LE ROULEAU COMPRESSEUR BRESTOIS

La reprise était du même tonneau que la fin de la première mi-temps, les Rebelles accentuant leur avance : 10-14 (32e). La confiance avait changé de camp et déjà physiquement les équipières de Jobard marquaient le coup. Sans pour autant baisser les bras : 12-17 (35e). En face on déroulait en alliant vitesse et efficacité : 14-22 (44e). La messe semblait hélas dite pour l’équipe de la cité thermale. Elle était dite le dernier quart d’heure n’allait rien changer, les Louves ne pouvant alors qu’opposer leur courage et leur abnégation et certains reconnaîtront que l’addition était quand même lourde par rapport à l’espoir entrevu  dans les trente premières minutes.
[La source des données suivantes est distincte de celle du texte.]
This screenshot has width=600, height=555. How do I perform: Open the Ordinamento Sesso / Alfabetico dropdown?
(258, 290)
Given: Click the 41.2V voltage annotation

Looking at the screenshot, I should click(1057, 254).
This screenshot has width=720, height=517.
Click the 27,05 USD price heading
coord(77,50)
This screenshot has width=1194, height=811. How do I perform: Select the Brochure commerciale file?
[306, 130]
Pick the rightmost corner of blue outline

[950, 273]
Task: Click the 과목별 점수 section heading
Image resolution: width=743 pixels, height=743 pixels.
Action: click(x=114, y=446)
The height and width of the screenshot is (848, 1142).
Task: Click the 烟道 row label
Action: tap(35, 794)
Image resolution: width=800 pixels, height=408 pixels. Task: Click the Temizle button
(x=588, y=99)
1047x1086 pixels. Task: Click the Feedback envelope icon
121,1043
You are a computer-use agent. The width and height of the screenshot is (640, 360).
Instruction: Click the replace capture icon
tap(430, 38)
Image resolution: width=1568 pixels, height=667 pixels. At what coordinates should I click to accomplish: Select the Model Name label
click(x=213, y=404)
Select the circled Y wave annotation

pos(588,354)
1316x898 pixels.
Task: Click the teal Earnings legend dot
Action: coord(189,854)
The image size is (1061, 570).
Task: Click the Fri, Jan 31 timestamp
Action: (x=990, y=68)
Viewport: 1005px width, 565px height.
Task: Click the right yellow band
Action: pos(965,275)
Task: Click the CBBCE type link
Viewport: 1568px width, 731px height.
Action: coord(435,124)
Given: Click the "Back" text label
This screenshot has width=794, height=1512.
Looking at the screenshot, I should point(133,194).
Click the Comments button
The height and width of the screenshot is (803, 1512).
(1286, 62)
Score final : 18-31.

Les réactions :

Julie Le Blevec ( joueuse de St Amand) : << L’idée est de retenir ce que l’on a bien fait en première mi-temps, après ce fut plus compliqué surtout sur le plan physique et sur le rythme. C’est là qu’elles ont pris l’ascendant. Ce genre de match est très important, car il démontre qu’il y a encore énormément de choses à travailler. Avant cela, nous étions contentes de notre début de saison en voyant la tournure de notre jeu collectif. A nous de travailler et de repartir d’un bon pied après la trêve. >>

Edina Szabo (coach de St Amand) : << C’était très bien durant les vingt cinq premières minutes après ce ne fut pas la même chose. Le résultat final n’est pas bon par rapport au match que nous avions préparé. J’ai dit aux filles que c’était encourageant comme sur le projet défensif. Il nous a manqué de la stabilité en attaque en étant trop bafouillant, mais je crois que les filles ont manqué de gnac, de courir. Il aurait fallu être parfait pour réussir à les battre, à les inquiéter. C’est dommage que nous les avons pas fait douter plus longtemps. >>

SAINT AMAND  – BREST : 18-31 (10-12)

St Amand : Arrêts : 4/23 tirs, Pessoa 3/15.  Buts Guirassy 1/2, Jobard 4/4, Le Blevec 3/5, 

Abdellahi 1/4, Mbata 1/5, Santos Arounian 5/9, Lopez 2/5, Techer ¼

Brest : Arrêts : Depuiset 5/13. André 9/17. Buts : Nocandy 8/10, Noslen 2/3, Mairot 3/5, 

Ondono 3/4, Vyakhireva 4/4, Borg 3/9, Faure 3/4, Kanor  1/2 ,  Foppa 3/3, Coatanéa 1/1.